Pixel coordinate grounding data
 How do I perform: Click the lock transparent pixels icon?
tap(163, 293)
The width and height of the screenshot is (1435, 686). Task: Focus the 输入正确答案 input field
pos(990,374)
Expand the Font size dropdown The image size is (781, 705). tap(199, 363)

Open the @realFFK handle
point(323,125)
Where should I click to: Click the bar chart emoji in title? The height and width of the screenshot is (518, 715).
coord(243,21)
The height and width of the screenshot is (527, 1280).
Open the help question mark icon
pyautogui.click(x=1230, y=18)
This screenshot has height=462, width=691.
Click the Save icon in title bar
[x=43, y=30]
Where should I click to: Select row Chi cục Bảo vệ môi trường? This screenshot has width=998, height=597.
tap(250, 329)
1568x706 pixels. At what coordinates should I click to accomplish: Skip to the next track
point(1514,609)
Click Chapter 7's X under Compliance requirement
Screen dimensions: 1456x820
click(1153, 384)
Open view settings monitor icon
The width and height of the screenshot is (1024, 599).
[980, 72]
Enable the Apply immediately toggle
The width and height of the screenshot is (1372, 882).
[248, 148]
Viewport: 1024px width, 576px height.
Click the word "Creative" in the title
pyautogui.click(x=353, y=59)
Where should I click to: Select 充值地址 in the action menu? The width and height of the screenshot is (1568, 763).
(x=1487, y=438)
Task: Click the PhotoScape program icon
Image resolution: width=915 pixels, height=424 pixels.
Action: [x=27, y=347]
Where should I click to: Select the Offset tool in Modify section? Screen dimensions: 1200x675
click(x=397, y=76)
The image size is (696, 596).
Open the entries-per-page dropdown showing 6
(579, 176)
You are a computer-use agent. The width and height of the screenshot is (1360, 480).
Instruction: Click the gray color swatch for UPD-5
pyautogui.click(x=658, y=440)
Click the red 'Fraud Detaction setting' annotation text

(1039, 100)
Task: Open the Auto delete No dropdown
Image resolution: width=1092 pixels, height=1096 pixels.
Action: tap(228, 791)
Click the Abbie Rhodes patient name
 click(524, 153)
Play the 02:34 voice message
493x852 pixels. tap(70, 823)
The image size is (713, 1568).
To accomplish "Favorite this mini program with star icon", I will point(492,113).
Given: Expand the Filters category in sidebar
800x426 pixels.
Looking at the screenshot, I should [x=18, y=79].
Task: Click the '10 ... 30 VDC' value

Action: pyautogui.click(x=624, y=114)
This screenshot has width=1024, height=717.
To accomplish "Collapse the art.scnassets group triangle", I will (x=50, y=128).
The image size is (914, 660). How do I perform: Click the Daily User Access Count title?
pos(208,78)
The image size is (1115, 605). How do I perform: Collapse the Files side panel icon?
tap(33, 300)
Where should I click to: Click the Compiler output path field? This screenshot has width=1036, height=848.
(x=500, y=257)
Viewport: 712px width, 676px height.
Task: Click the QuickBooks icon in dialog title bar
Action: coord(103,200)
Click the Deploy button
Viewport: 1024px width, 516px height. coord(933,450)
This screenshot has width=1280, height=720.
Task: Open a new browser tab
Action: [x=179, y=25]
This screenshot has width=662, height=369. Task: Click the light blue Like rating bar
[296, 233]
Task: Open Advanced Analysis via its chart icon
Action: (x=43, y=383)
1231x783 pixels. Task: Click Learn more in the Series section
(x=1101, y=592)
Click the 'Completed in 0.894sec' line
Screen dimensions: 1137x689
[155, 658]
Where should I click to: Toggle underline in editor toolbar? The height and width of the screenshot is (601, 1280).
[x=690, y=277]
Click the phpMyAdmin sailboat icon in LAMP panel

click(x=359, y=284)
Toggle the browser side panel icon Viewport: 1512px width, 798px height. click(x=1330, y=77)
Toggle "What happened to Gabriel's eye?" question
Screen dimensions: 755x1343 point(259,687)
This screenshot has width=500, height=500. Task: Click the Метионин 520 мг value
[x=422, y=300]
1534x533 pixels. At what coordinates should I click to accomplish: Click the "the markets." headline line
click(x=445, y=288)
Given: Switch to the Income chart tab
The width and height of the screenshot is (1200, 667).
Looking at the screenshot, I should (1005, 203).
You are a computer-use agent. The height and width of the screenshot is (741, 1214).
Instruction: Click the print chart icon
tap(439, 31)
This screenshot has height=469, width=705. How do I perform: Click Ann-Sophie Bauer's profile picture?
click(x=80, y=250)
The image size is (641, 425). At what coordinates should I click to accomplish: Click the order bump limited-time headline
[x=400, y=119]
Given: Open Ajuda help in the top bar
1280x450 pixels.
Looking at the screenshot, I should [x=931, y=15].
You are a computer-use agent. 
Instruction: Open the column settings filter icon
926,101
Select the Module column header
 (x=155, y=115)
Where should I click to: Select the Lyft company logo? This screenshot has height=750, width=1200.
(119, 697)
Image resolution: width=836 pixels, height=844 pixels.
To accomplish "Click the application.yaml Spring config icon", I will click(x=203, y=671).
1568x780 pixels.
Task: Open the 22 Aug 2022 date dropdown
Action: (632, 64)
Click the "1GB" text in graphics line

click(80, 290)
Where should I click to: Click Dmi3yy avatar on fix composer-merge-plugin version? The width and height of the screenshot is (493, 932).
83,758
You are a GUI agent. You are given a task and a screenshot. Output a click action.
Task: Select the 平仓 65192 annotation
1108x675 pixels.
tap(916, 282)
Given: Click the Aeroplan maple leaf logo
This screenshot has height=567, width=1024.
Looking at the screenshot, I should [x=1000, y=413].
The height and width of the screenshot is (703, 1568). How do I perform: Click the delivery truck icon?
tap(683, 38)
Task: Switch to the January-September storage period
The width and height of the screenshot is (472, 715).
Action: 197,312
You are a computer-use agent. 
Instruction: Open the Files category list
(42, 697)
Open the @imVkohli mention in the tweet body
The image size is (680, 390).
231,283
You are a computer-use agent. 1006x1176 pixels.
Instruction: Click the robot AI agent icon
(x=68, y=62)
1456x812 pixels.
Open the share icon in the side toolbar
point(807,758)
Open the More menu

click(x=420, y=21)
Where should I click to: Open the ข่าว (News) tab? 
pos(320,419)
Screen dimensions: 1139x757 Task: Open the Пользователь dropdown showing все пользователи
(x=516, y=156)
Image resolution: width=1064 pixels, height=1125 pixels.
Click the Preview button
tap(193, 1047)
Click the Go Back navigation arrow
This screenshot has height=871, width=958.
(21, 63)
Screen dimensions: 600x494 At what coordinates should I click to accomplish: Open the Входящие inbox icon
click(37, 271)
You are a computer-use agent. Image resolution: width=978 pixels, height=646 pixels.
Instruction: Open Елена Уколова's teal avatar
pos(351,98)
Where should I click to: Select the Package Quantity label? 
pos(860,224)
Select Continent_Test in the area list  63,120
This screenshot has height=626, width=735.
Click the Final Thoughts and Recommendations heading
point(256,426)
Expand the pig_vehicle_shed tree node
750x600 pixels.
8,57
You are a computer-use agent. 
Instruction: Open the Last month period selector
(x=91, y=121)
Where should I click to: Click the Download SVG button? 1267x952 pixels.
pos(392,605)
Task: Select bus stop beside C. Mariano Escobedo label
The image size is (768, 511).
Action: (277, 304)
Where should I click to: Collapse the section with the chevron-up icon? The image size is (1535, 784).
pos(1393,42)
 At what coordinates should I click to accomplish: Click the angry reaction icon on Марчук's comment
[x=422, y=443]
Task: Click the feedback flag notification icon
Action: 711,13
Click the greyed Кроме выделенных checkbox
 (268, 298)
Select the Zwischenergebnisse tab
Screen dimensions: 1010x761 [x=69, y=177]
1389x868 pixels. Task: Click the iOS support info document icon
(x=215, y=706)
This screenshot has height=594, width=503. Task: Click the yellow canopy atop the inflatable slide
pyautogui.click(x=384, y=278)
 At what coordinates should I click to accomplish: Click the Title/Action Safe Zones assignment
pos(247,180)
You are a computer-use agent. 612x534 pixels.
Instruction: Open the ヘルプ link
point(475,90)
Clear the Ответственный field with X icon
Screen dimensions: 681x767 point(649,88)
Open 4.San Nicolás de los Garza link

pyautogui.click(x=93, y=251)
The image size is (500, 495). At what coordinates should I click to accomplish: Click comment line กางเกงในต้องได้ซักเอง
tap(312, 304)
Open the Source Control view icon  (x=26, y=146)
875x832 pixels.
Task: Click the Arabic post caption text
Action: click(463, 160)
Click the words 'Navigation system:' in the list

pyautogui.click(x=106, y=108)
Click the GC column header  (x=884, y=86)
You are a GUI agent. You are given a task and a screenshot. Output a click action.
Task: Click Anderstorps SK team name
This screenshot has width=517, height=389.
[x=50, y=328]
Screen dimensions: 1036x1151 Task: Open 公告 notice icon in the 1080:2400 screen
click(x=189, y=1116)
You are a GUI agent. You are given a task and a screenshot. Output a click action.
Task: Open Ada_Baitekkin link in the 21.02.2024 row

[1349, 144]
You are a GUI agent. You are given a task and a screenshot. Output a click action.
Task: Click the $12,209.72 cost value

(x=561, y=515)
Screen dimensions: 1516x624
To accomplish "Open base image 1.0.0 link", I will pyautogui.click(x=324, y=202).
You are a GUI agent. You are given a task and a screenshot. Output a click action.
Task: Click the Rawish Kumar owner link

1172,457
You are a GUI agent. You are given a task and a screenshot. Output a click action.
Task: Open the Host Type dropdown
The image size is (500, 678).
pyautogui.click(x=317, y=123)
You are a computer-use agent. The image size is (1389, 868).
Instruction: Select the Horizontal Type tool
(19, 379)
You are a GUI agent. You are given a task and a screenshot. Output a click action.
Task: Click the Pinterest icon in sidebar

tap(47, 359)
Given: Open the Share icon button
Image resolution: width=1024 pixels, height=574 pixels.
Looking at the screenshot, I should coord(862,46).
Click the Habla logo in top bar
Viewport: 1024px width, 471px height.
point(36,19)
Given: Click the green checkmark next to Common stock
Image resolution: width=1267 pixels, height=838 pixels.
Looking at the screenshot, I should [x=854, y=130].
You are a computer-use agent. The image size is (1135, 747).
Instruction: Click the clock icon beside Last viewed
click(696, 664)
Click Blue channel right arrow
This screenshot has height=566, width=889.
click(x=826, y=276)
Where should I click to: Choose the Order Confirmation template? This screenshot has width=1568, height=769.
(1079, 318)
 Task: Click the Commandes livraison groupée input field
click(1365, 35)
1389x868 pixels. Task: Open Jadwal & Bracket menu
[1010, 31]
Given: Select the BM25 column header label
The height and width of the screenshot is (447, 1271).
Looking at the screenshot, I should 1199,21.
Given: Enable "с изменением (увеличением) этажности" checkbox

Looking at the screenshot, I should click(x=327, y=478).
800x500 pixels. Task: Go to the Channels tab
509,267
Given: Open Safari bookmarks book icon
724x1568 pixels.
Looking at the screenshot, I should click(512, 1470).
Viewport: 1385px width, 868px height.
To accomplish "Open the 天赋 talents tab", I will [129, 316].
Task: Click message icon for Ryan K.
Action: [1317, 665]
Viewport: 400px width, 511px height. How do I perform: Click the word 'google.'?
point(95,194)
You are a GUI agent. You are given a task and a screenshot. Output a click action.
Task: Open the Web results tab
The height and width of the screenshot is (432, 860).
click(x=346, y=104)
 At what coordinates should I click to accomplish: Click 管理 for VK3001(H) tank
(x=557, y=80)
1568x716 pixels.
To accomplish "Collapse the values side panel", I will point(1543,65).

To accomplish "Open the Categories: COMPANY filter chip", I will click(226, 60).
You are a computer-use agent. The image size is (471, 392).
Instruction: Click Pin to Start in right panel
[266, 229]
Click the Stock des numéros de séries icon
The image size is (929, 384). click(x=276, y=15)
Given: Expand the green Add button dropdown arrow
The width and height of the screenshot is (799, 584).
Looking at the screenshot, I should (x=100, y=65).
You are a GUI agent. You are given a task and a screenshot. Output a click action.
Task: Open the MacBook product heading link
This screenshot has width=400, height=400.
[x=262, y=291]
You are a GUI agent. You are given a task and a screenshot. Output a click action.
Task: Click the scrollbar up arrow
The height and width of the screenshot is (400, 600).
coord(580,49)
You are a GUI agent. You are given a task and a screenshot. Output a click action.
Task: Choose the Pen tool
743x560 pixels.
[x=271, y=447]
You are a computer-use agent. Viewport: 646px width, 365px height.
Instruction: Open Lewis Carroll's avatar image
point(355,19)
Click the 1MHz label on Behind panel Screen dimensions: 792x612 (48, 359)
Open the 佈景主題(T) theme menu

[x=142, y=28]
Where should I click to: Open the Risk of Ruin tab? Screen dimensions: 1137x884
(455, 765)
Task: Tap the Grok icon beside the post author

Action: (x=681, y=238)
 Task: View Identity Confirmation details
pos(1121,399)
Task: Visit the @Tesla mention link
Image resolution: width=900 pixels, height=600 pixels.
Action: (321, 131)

### Prompt
In the answer, return exactly the lines from the line containing "Task: Choose the Pen tool" to the end of the records above, and no others.

### Result for this exercise
Task: Choose the Pen tool
743x560 pixels.
[x=271, y=447]
You are a computer-use agent. Viewport: 646px width, 365px height.
Instruction: Open Lewis Carroll's avatar image
point(355,19)
Click the 1MHz label on Behind panel Screen dimensions: 792x612 (48, 359)
Open the 佈景主題(T) theme menu

[x=142, y=28]
Where should I click to: Open the Risk of Ruin tab? Screen dimensions: 1137x884
(455, 765)
Task: Tap the Grok icon beside the post author

Action: (x=681, y=238)
 Task: View Identity Confirmation details
pos(1121,399)
Task: Visit the @Tesla mention link
Image resolution: width=900 pixels, height=600 pixels.
Action: (321, 131)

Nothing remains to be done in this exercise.